> [REQUIRED WORK]:
Where does the string "link" appear in the records? Copy every line that contains it.

[Stored data entries]
----

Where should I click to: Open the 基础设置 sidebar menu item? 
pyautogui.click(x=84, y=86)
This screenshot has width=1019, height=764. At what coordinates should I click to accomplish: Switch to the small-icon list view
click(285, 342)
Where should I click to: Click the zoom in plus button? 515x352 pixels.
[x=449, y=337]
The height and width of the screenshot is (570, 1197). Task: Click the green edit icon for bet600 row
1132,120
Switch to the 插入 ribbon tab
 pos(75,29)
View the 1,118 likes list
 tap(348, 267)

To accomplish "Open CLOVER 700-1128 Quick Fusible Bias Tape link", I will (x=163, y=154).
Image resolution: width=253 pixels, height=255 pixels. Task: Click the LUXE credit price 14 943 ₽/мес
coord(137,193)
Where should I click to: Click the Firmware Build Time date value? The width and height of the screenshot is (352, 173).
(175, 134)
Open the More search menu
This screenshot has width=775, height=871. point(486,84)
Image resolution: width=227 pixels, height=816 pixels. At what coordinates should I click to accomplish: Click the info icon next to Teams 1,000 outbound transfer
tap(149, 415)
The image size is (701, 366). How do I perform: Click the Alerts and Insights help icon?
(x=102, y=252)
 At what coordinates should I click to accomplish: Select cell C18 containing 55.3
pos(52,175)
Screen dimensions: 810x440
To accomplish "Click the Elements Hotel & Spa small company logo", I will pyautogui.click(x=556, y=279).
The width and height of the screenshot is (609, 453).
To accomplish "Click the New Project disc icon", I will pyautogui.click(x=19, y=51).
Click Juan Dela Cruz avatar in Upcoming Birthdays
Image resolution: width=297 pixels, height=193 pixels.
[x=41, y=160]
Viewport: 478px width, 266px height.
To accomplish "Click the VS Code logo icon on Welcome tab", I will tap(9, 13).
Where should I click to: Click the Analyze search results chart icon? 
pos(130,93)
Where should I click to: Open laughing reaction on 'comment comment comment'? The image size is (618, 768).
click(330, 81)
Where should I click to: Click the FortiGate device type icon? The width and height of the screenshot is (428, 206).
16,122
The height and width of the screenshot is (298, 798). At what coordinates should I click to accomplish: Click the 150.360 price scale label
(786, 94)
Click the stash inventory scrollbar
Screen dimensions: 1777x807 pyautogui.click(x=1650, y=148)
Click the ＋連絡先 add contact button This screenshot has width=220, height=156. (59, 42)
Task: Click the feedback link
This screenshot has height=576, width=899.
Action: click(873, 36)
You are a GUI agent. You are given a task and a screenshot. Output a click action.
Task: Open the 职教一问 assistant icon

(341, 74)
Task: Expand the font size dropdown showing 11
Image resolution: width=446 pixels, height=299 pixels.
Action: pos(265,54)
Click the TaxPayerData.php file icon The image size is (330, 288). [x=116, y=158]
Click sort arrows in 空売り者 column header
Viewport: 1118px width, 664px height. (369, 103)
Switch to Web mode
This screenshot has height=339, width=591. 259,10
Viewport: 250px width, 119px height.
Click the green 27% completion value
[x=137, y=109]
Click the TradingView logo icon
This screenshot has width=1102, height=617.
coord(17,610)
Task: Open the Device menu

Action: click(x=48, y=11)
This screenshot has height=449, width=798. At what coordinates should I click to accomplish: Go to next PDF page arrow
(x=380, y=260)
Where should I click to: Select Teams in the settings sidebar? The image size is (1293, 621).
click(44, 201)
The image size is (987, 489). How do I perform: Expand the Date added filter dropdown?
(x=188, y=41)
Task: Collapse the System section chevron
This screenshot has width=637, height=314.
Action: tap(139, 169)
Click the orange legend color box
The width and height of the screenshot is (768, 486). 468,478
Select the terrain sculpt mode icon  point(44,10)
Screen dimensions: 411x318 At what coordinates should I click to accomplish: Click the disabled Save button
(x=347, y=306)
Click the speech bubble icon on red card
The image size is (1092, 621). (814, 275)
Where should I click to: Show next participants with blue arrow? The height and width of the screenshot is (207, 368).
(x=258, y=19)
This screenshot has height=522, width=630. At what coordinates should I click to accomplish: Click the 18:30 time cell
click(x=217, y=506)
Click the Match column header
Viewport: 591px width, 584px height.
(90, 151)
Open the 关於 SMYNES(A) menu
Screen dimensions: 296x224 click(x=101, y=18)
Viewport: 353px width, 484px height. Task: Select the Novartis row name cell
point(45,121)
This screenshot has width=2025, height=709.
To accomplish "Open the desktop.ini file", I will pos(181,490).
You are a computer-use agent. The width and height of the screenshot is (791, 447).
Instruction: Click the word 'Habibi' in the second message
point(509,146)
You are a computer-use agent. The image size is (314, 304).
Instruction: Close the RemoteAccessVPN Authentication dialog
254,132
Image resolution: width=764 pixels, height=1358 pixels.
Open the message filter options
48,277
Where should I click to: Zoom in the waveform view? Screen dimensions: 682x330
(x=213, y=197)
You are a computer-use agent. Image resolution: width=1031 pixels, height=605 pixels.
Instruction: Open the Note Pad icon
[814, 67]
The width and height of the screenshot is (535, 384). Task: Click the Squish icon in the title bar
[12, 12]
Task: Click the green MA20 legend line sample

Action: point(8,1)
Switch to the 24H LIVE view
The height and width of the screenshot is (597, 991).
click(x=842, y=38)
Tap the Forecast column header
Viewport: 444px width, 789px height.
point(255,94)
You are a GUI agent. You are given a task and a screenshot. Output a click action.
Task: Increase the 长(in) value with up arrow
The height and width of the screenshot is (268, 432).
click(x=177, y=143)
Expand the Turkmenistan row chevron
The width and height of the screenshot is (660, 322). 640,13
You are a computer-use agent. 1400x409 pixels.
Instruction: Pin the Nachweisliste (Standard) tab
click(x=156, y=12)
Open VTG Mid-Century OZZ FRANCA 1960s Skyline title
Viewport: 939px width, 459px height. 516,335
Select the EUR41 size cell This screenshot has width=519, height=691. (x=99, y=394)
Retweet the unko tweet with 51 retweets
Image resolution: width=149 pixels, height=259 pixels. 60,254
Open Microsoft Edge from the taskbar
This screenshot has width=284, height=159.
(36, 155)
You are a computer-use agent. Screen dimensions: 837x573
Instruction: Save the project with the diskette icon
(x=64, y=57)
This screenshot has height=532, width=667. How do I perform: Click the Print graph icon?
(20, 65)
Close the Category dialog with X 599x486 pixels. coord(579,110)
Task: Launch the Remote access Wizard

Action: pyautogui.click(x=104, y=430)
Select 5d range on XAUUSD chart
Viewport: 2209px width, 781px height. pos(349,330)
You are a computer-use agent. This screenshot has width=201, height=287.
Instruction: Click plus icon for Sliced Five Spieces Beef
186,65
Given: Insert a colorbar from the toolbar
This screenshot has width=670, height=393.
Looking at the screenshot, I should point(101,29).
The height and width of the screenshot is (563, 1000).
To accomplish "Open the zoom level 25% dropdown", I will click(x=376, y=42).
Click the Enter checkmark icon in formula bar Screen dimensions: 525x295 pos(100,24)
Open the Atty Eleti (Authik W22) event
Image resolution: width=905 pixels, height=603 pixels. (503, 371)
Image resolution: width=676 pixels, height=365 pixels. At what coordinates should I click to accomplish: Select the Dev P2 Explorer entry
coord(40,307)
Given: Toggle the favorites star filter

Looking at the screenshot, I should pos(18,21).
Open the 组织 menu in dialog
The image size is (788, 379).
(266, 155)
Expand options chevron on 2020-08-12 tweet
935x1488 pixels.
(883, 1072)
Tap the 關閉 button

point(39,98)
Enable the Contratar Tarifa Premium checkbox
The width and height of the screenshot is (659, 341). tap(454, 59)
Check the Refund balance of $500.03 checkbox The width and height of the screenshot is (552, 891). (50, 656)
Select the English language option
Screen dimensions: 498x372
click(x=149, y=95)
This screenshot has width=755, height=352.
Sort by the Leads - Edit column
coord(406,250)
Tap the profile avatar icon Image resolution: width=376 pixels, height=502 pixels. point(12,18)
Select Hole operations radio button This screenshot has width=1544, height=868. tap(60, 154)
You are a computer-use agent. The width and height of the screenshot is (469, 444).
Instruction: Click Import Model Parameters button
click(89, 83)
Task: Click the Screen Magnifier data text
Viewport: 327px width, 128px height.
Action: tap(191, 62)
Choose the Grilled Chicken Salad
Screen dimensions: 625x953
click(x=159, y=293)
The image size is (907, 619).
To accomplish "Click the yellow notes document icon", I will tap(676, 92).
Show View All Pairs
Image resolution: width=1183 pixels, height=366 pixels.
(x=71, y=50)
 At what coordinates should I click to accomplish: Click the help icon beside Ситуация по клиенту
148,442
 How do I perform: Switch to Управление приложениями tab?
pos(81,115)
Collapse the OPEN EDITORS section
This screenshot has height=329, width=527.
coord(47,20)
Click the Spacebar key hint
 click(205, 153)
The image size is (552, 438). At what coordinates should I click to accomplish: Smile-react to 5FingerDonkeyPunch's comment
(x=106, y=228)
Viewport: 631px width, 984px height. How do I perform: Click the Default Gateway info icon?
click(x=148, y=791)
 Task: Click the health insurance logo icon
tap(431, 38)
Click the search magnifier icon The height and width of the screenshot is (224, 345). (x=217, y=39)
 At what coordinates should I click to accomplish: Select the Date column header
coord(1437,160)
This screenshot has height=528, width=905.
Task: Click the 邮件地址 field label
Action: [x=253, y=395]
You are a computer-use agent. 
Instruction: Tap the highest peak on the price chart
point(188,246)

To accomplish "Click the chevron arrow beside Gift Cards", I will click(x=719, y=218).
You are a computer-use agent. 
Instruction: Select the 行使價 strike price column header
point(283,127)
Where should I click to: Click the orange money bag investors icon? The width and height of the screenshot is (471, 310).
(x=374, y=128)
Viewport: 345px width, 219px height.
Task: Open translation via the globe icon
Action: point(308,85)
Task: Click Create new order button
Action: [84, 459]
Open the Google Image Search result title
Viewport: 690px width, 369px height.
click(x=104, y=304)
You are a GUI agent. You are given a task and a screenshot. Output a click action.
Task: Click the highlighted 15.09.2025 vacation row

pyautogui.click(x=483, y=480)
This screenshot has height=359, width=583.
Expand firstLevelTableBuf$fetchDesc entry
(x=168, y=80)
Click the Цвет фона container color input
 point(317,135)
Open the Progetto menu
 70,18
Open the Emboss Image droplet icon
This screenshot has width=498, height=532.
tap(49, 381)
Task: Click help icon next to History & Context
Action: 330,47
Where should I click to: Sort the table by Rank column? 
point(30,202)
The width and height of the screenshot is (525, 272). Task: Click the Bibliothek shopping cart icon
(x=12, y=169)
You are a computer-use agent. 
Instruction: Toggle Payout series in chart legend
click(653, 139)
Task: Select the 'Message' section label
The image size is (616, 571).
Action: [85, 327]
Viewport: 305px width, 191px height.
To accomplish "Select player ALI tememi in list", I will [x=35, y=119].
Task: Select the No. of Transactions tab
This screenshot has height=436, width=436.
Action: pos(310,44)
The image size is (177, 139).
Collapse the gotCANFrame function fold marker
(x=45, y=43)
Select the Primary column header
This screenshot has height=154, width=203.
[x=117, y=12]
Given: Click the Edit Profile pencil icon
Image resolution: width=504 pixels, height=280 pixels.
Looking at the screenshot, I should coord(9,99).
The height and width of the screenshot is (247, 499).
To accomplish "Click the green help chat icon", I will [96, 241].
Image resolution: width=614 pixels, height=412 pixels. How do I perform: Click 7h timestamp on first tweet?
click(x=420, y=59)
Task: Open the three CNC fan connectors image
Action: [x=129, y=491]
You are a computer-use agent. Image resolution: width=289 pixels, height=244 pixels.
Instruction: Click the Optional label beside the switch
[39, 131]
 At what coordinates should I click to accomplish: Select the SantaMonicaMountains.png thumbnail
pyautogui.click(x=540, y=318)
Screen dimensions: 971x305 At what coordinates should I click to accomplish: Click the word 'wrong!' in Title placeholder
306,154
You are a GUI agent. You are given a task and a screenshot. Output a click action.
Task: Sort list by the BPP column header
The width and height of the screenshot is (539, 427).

----

> [RESPONSE]:
To accomplish "Open CLOVER 700-1128 Quick Fusible Bias Tape link", I will (x=163, y=154).
Task: Click the feedback link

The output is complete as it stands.